REQUIREMENT :: Starting at the line that contains "Where should I", write out every line through the end of the records below exactly as it appears, and leave out all pictures.

SOURCE RECORDS ::
=== Begin Enclosure ===
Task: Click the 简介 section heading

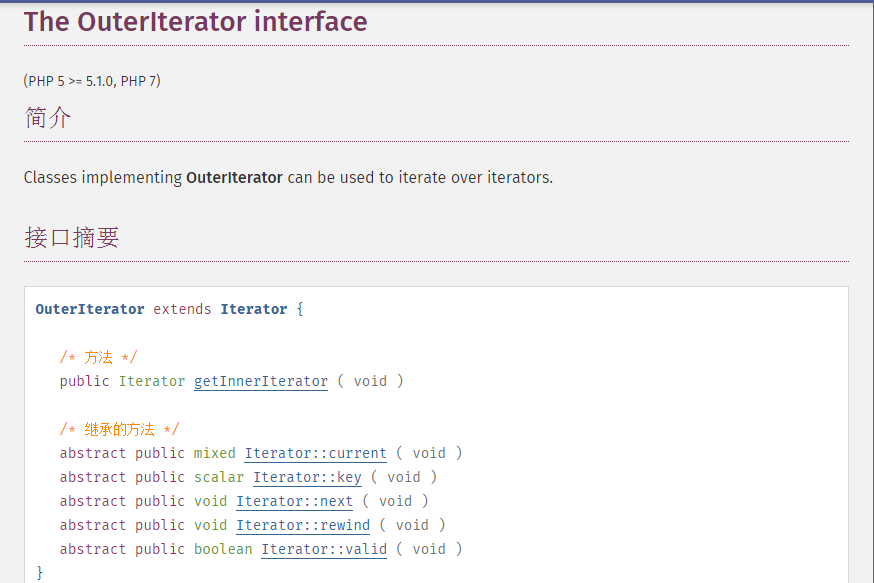Action: click(47, 118)
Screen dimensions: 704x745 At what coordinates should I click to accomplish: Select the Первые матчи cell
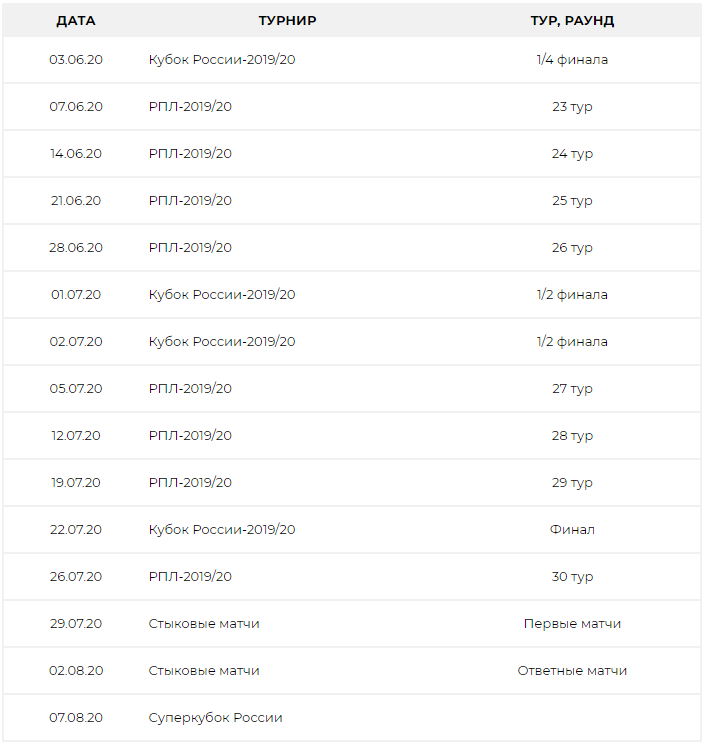(572, 623)
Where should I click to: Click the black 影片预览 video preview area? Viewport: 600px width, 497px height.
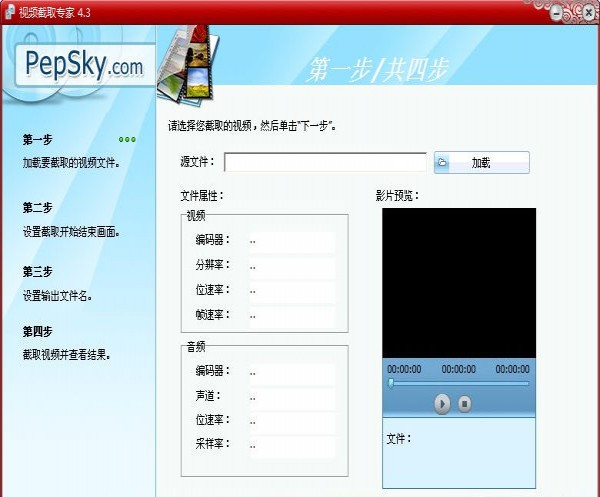click(x=459, y=282)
=== End Enclosure ===
EXERCISE OUTPUT ::
Where should I click to: Click the black 影片预览 video preview area? Viewport: 600px width, 497px height.
click(x=459, y=282)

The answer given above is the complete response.